## Provided text
I am attempting to write code that will allow my nodeJS server to scrape another website that is attempting to run ntlm authentication. When I arrive on the page a popup appears, into which I am supposed to enter credentials to access the site. However, that popup does not appear to be a part of chrome but a part of the OS; No matter what I try I can't find it in the elements of the page, which makes me think it is a part of the OS. (I am running Windows 10 on my development machine, but the machine that will execute the scrape is running linux). Another evidence I have for this is that when I use nightmare to land on the site the popup does not appear.
I found that this popup is an attempt to do ntlm authentication, i found this out by logging the headers and found the 'www-authenticate': 'Negotiate, NTLM'
header.
I have never done ntlm authentication before, and did lots of research consulting many articles, including:
I may just be misunderstanding it, but from what I read. NTLM authentication is an authentication protocol where a server and a client communicate several times requiring the client to decode a challenge that the server sends to it, and the client sending back a response with it's own encrypted message (in the documentation on microsoft they are referred to as ntlm type 1, type 2, and type 3 messages). Once the client has conducted these successive "handshakes" the client is given a token, which is to be placed in the authorization header of all future requests, which will allow the client to access resources at that domain.

## Given material
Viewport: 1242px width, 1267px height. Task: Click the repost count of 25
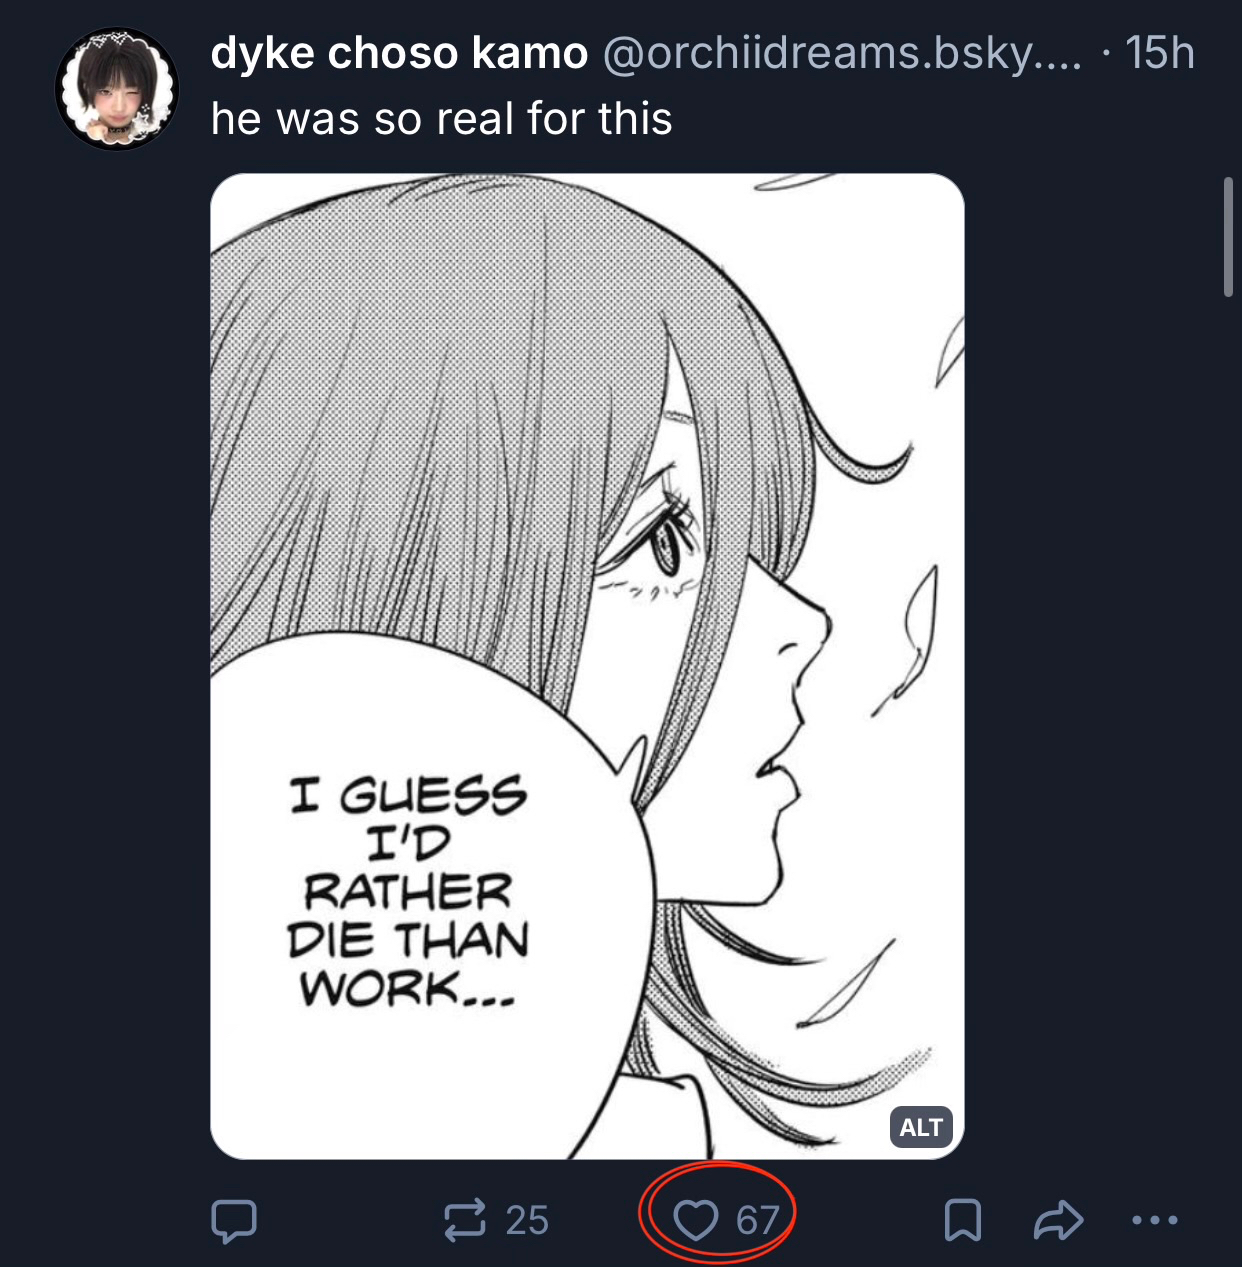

## Parts of the exercise
[1] List the NTLM message types named in the NTLM forum post.
[2] In the NTLM forum post, which operating system runs on the machine that will execute the scrape?
[3] Please write out the passage of the NTLM forum post starting at "I have never" and ending at "at that domain.".

## The replies
[1]
- Type 1
- Type 2
- Type 3

[2] Linux.

[3]
I have never done ntlm authentication before, and did lots of research consulting many articles, including:
I may just be misunderstanding it, but from what I read. NTLM authentication is an authentication protocol where a server and a client communicate several times requiring the client to decode a challenge that the server sends to it, and the client sending back a response with it's own encrypted message (in the documentation on microsoft they are referred to as ntlm type 1, type 2, and type 3 messages). Once the client has conducted these successive "handshakes" the client is given a token, which is to be placed in the authorization header of all future requests, which will allow the client to access resources at that domain.